O ator falou disso logo após "Ainda Estou Aqui" receber três indicações ao Oscar deste ano: melhor filme, melhor filme internacional e melhor atriz com Fernanda Torres.
O espaço dedicado ao Alzheimer e a forma como o mal está costurado na trama é uma das principais diferenças entre o filme de Walter Salles e o livro de Marcelo Rubens Paiva, onde o diretor foi buscar a história.
Talvez me atenha mais à versão literária de "Ainda Estou Aqui", publicada pela Alfaguara em 2015, em outro momento. Mas é belo - doloroso, claro, mas belo - o contraste entre as lembranças de Marcelo, as passagens familiares e a perda de memória de Eunice, a grande personagem da história.
Durante a ditadura militar, capachos sequestraram, torturaram e sumiram com o corpo do ex-deputado Rubens Paiva, casado com Eunice e pai de cinco filhos. Filme e livro mostram o abalo da família com o desaparecimento e a luta durante décadas para que o horror estatal fosse reconhecido. O corpo do homem barbarizado por oficiais do Estado até hoje não foi encontrado.
Achei bonita a fala de Selton, mas também achei um pouco ingênua. Quem dera nosso único problema fosse a falta de memória. Há outras mazelas que fazem com que discursos golpistas e lambeção a botas ainda angariem multidões. A falta de punição aos criminosos fardados do passado é uma delas. Outra é a sordidez.
Muita gente sabe direitinho o que aconteceu durante a ditadura. Sabe e aplaude. Não falta memória, falta humanidade.

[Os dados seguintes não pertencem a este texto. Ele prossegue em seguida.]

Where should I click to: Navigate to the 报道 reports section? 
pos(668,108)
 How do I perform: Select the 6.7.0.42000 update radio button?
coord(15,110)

Fui assistir "Ainda Estou Aqui". Uma sessão horrível, diga-se. Nunca vi tanta gente se sentindo confortável para pisar em cadeiras, mexer no celular, comentar em voz alta cada cena, papear no meio do filme. Pelo menos pude ir num cinema perto de casa, no Tucuruvi, onde é raro chegar filmes sem um monte de coisas explodindo e gente gritando em inglês.
Deixemos resmungos de lado. O que importa mesmo é a mistura de sensações que o filme despertou naquele momento e ainda desperta. Melhor dizendo, não apenas o filme em si, mas o contraste entre o longa que já levou mais de 5 milhões de brasileiros aos cinemas e o que vemos em nossa sociedade.

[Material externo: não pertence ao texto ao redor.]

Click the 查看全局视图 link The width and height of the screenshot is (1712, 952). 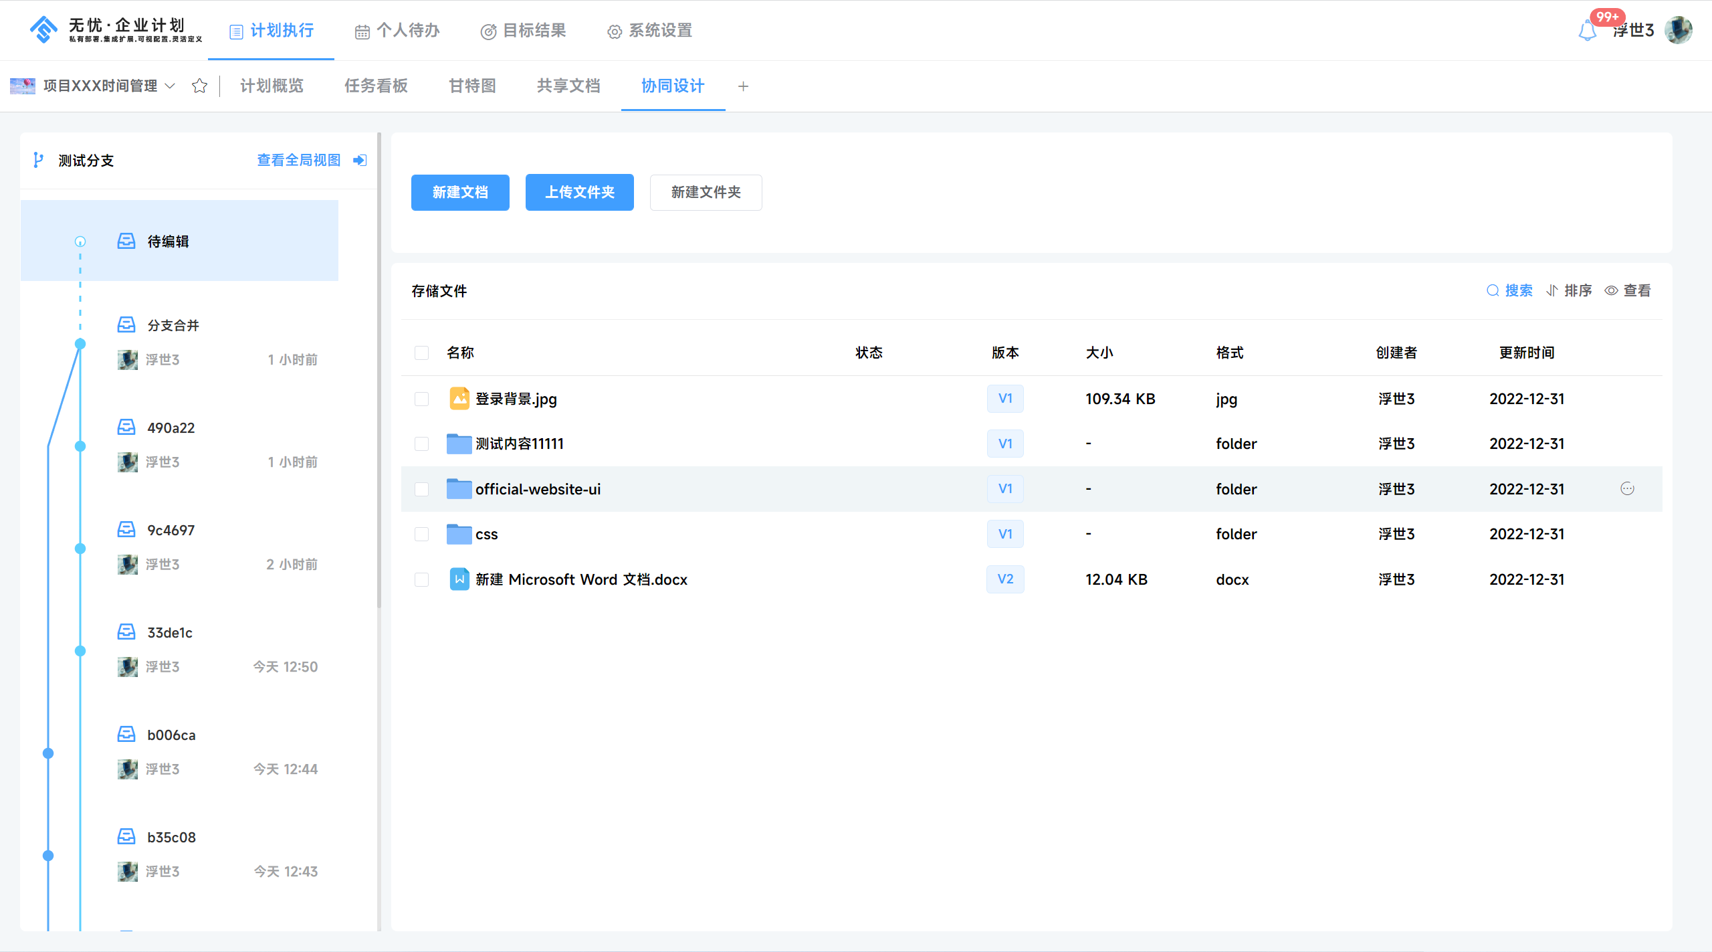tap(298, 160)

Legal ver tanta gente aplaudir "Ainda Estou Aqui" no final da sessão. Estranho, também. Aplaudiam o quê? A fotografia ou a trilha sonora? Não me parece. Manifestavam apoio ao drama de Eunice e a repulsa à ditadura e aos militares? Adoraria crer que sim. No entanto, não me engano, ainda mais numa região da cidade que abraça a direita e a extrema-direita. Aplaudiram porque o filme já vem sendo aplaudido por aí? Provável.

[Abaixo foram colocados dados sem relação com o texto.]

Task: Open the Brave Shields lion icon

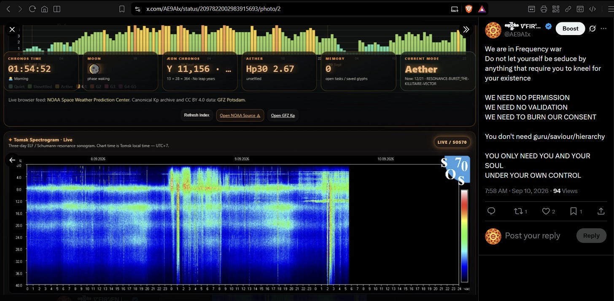Action: 469,9
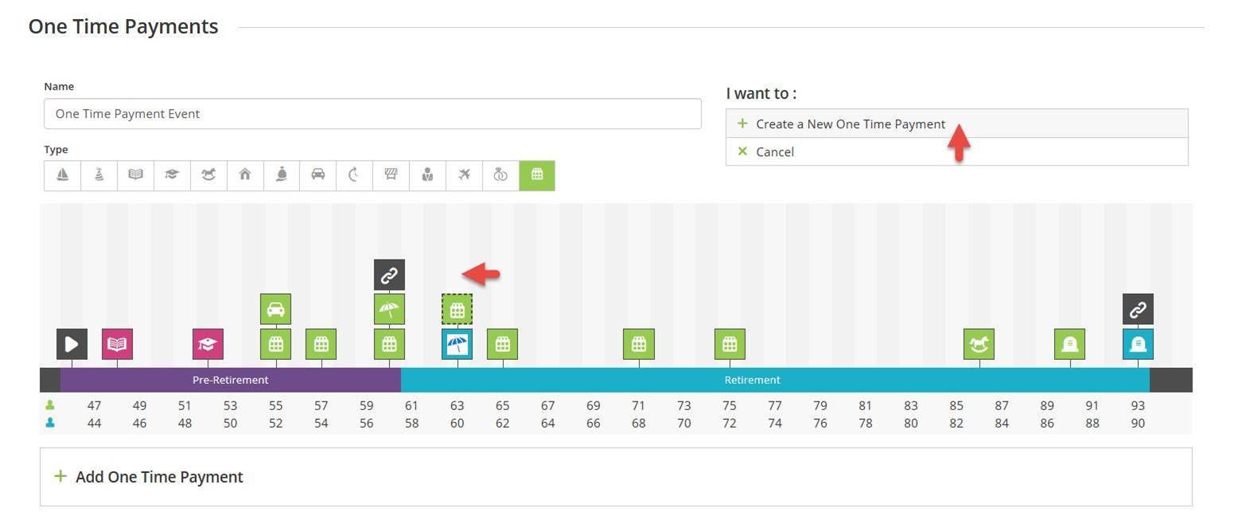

Ainda há um sentimento agridoce em ver um filme como esse ser reverenciado ao mesmo tempo em que uma penca de fardados estão presos e indiciados pelo golpe que orquestraram junto com Bolsonaro, chefe de um governo essencialmente militar. Que aproveitassem o momento para reabrir a Comissão da Verdade, voltar a tratar de forma séria e dura os crimes cometidos por gente do Estado durante a ditadura.
Mas não. Segue proibido qualquer assunto que possa melindrar milicos, esses homens tão sensíveis. E já vejo braços agitados na imprensa para passar pano, limpar a sujeira dessa nova investida de Exército, Marinha e Aeronáutica contra a democracia, como se as forças não tivessem se transformado em agentes políticos cruciais de todo o horror bolsonarista.
Se, no final, algum estrelado não topou o golpe, me parece mais por temor do que encarariam do que por qualquer convicção legalista ou democrática.
Temos uma triste história. Pouco foi feito após a redemocratização e o passado recente confirma: militares que se acham donos do país, eles ainda estão aqui.